**The input**
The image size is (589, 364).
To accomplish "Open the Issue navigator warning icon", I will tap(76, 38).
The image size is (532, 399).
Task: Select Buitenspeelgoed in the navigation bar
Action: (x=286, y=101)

**Job**
Please arrange the lines of these entries as a Markdown table with the columns Row and Text, putting one line per row and leaving out any blank lines.

**Result**
| Row | Text |
|---|---|
| 1 | The image size is (589, 364). |
| 2 | To accomplish "Open the Issue navigator warning icon", I will tap(76, 38). |
| 3 | The image size is (532, 399). |
| 4 | Task: Select Buitenspeelgoed in the navigation bar |
| 5 | Action: (x=286, y=101) |